Recombinant Dirofilaria immitis polyprotein that stimulates murine B cells to produce nonspecific polyclonal immunoglobulin E antibody

Nonspecific immunoglobulin E (IgE) production is an event characteristically observed in parasitic helminth infections, but its mechanisms are still unclear. To define these mechanisms, we prepared a recombinant Dirofilaria immitis protein (rDiAg) and assessed its effect on nonspecific IgE production. rDiAg preferentially induced nonspecific IgE production, without eliciting specific IgE production, as well as a Th2-type cytokine profile (high interleukin-4 [IL-4] and IL-10 production but low gamma interferon production) in BALB/c mice. rDiAg significantly elicited the proliferative response of naive B cells. This response was not abolished by polymyxin B, an inhibitor of lipopolysaccharide (LPS), and rDiAg normally expanded splenic B cells from LPS nonresponder C3H/HeJ mice. Thus, the mitogenic effect of rDiAg was not due to LPS contamination. rDiAg also enhanced levels of CD23 expression on splenic B cells.

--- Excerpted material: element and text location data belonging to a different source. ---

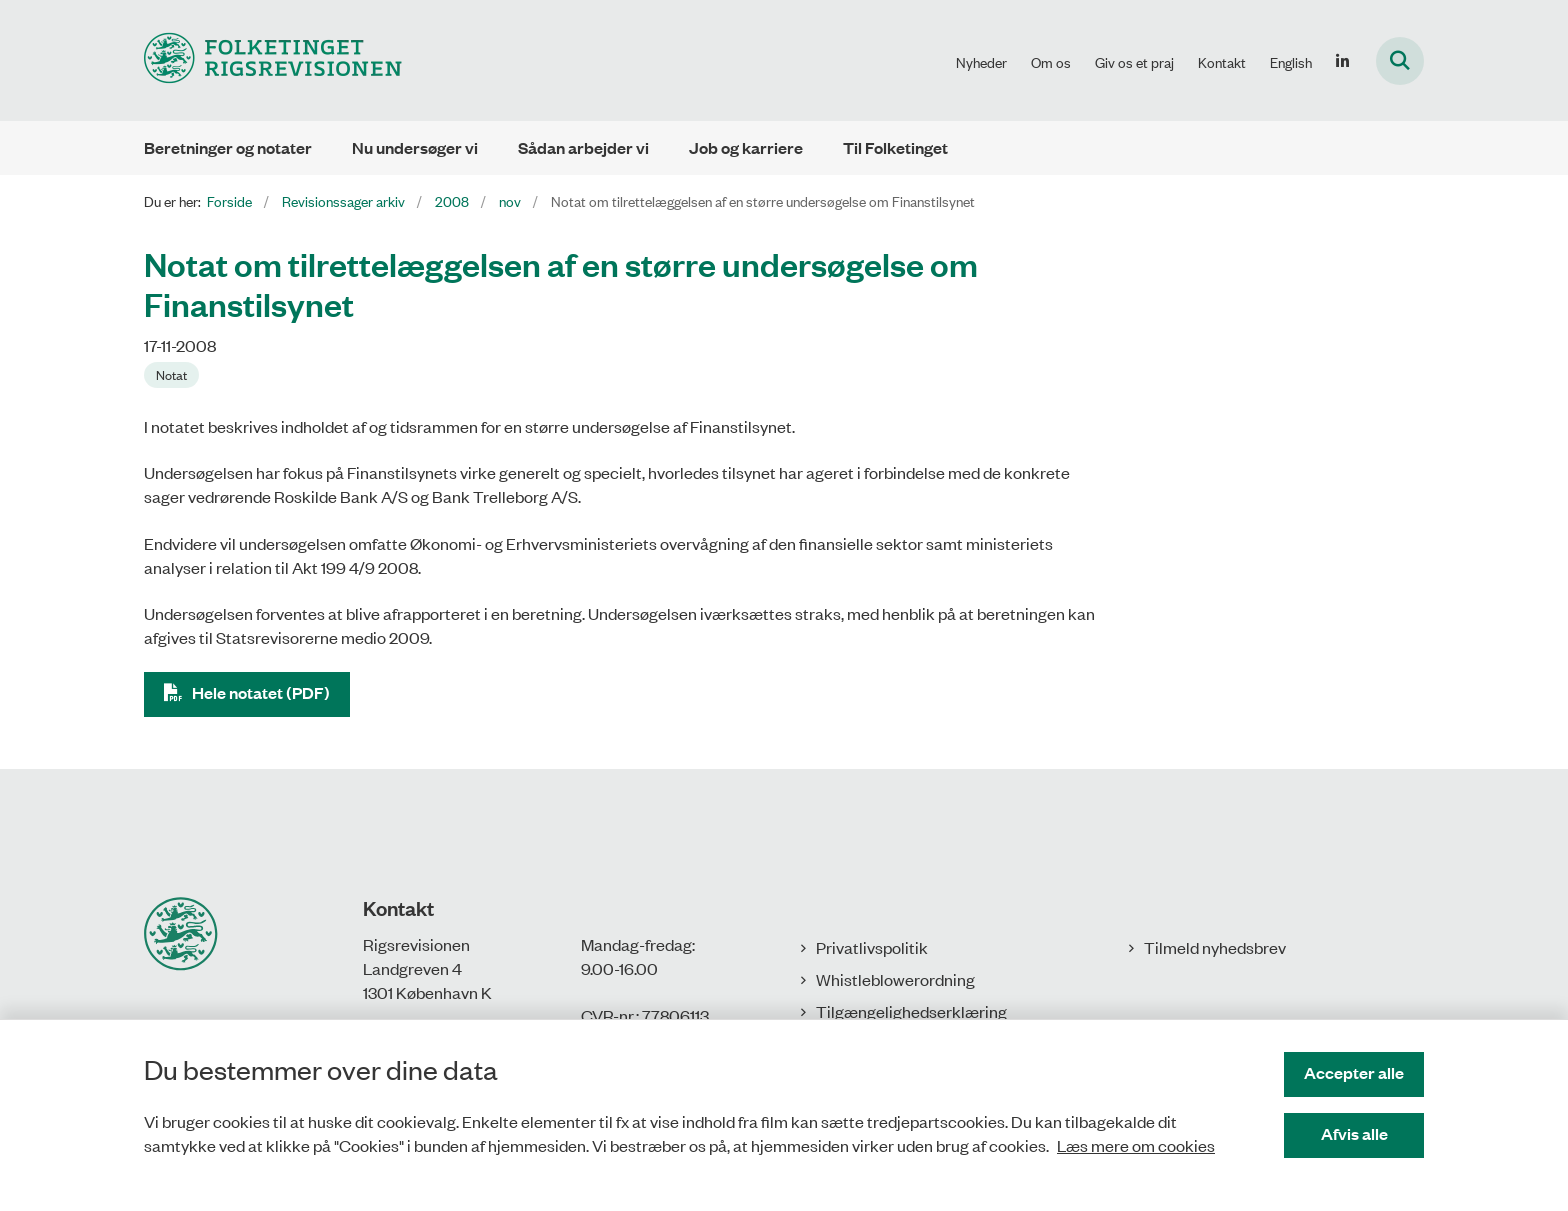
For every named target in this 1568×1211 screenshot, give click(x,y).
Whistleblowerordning (895, 979)
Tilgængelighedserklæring (911, 1011)
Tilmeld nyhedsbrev (1215, 947)
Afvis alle (1354, 1133)
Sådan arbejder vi (583, 147)
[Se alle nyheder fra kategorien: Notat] (171, 375)
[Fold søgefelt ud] (1400, 61)
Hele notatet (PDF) (261, 692)
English (1291, 62)
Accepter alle (1354, 1072)
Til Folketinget (895, 147)
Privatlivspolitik (872, 947)
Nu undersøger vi (415, 147)
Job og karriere (746, 147)
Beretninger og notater (228, 147)
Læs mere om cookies (1136, 1145)
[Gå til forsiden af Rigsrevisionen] (273, 60)
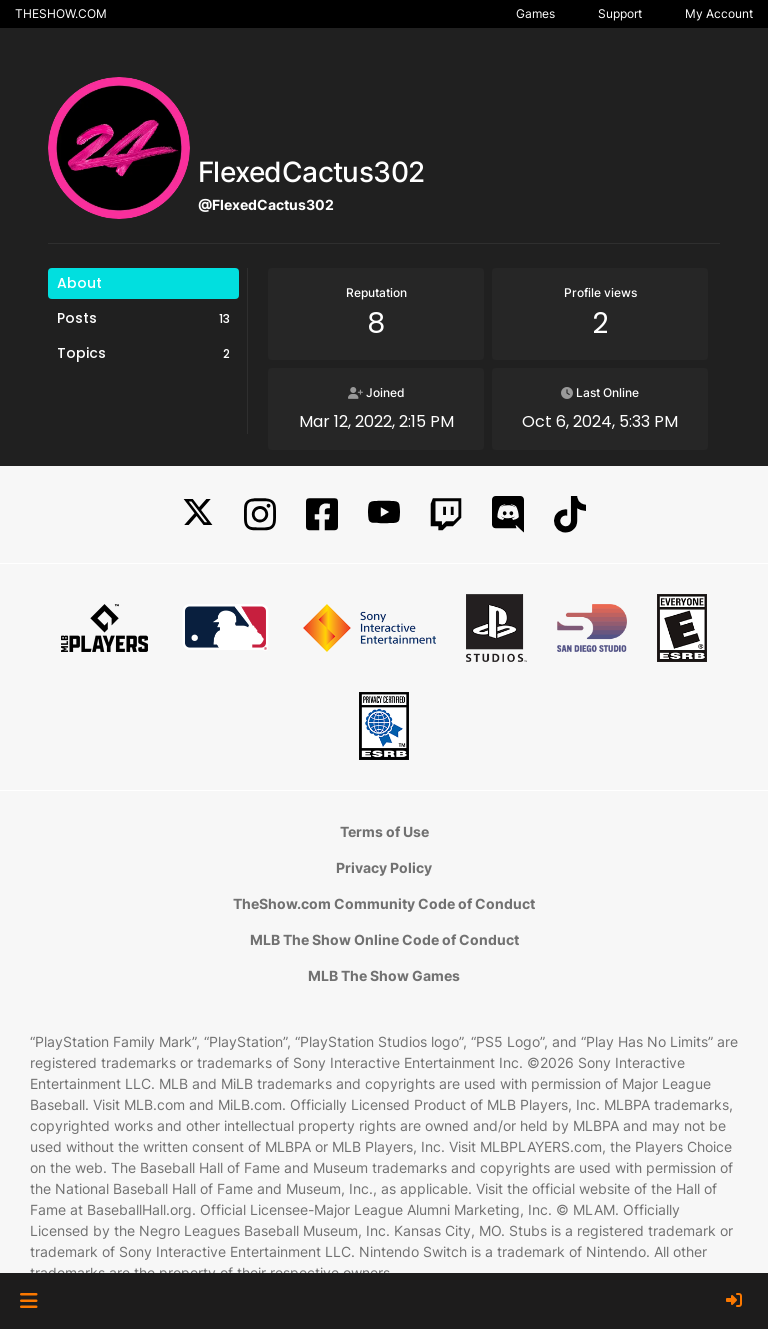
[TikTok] (570, 514)
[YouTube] (384, 514)
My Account (719, 13)
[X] (198, 514)
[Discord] (508, 514)
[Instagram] (260, 514)
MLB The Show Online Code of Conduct (384, 939)
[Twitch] (446, 514)
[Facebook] (322, 514)
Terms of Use (384, 831)
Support (620, 13)
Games (535, 13)
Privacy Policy (384, 867)
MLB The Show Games (384, 975)
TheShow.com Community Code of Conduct (384, 903)
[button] (28, 1301)
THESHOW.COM (61, 13)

Splenic B cells produced marked levels of IgE when cultured with the combination of rDiAg and IL-4 (rDiAg-IL-4), whereas peritoneal B cells produced negligible levels of IgE. rDiAg-IL-4-induced IgE production by splenic B cells was synergistically increased by coculture with peritoneal B cells. rDiAg-driven IL-10 secretion was higher in peritoneal B cells than in splenic B cells. IgE production by splenic B cells cocultured with peritoneal B cells was decreased to a level comparable to that by splenic B cells in the presence of a neutralizing anti-IL-10 monoclonal antibody. Collectively, these results suggest that rDiAg-induced polyclonal expansion and IgE class switching of splenic B cells contribute to nonspecific IgE production and that these responses are enhanced by peritoneal B-cell-derived IL-10.